We previously published an article validating a non-parametric regression method called LOESS to quantify dispersion around the trended parameter24. This method allows the calculation of the standard deviation around the trended value. SD are highly influenced by outliers of VT, and sighs represent outliers for VT. Usually, outliers are rare, but in patients with DB, sighs can become excessively frequent, contributing to most of the measured dispersion around the trended parameter. Therefore, the method we developed to quantify sighs is crucial for understanding the dispersion of VT. It could be used in addition to dispersion measurement to understand the cause of dispersion and to evaluate objectively whether high dispersion of VT is due to general dispersion or excessive sighs. In our experience, some patients have high dispersion of VT without sighs, some have excessive sighs and low dispersion of underlying VT, and some have both high dispersion of VT and excessive sighs. These situations might represent different clinical scenarios, with likely different physiopathologies. Also, breathing frequency, amplitude, and variability might be associated with the frequency of sighs. Nevertheless, this association remains poorly studied especially during CPET. The LOESS enables the evaluation of the dispersion of all breathing parameters including the breathing frequency and may help assess this association in the future, which could be important for understanding different phenotypes of DB. The strength of our study lies in the development of the first automatic method to objectively quantify sighs during CPET based on unfiltered cycle-by-cycle raw data. These data can be retrospectively acquired from all CPET software. This will allow researchers to evaluate sighs both prospectively and retrospectively using previously collected CPET data. We have developed a method that is not influenced by outliers, and able to follow the average VT parameter to define sighs. Using high-resolution (125 Hz) volume-over-time and flow-over-time data, we were able to demonstrate that almost every spike of VT on an unfiltered cycle-by-cycle graph corresponded to a sigh.
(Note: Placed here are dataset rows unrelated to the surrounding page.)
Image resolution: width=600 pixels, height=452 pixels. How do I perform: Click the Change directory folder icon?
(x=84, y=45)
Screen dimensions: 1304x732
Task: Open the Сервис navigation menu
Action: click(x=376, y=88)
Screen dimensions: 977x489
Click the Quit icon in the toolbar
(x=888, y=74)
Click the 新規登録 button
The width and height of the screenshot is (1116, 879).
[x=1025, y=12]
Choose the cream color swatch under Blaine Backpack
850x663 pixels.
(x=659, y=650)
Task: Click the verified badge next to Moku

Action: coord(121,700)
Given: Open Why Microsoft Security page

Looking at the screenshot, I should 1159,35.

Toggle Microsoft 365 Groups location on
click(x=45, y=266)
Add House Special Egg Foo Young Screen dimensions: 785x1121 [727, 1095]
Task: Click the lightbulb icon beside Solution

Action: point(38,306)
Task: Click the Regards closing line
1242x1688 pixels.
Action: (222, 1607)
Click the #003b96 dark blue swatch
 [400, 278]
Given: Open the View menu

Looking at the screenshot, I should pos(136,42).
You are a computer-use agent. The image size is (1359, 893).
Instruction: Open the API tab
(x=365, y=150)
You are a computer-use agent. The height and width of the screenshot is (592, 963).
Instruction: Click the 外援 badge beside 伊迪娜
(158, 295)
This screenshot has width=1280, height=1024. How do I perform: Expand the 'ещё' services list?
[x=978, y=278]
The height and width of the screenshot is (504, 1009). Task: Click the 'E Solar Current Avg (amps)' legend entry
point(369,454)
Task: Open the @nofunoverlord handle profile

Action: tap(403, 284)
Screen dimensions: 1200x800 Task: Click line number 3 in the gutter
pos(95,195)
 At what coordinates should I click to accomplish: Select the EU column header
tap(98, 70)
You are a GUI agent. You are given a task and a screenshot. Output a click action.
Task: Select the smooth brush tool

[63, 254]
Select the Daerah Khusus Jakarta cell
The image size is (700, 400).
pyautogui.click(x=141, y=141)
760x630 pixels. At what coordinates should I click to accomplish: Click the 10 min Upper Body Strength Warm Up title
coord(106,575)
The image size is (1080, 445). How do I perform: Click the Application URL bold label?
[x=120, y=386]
Our study has limitations. Firstly, inspiratory capacity maneuvers are frequently performed to understand mechanical constraints during exercise. If inspiratory capacity maneuvers are performed during CPET, it will be necessary to manually exclude the maneuvers detected as spike of VT from the automatic counting of sighs. Secondly, our methodology probably poorly differentiates yawning and sighs. However, yawning is in our experience uncommon during CPET.

Conclusions

We developed a simple automated method allowing an objective quantification of sighs during CPET using the median filtering of 15 points to detect spikes of VT on unfiltered cycle-by-cycle data. This method can be easily implemented in most CPET software. We believe that our method will help researchers to define normative values for sighs during CPET and contribute to the understanding of the associations between sighs and symptoms in persons living with dysfunctional breathing.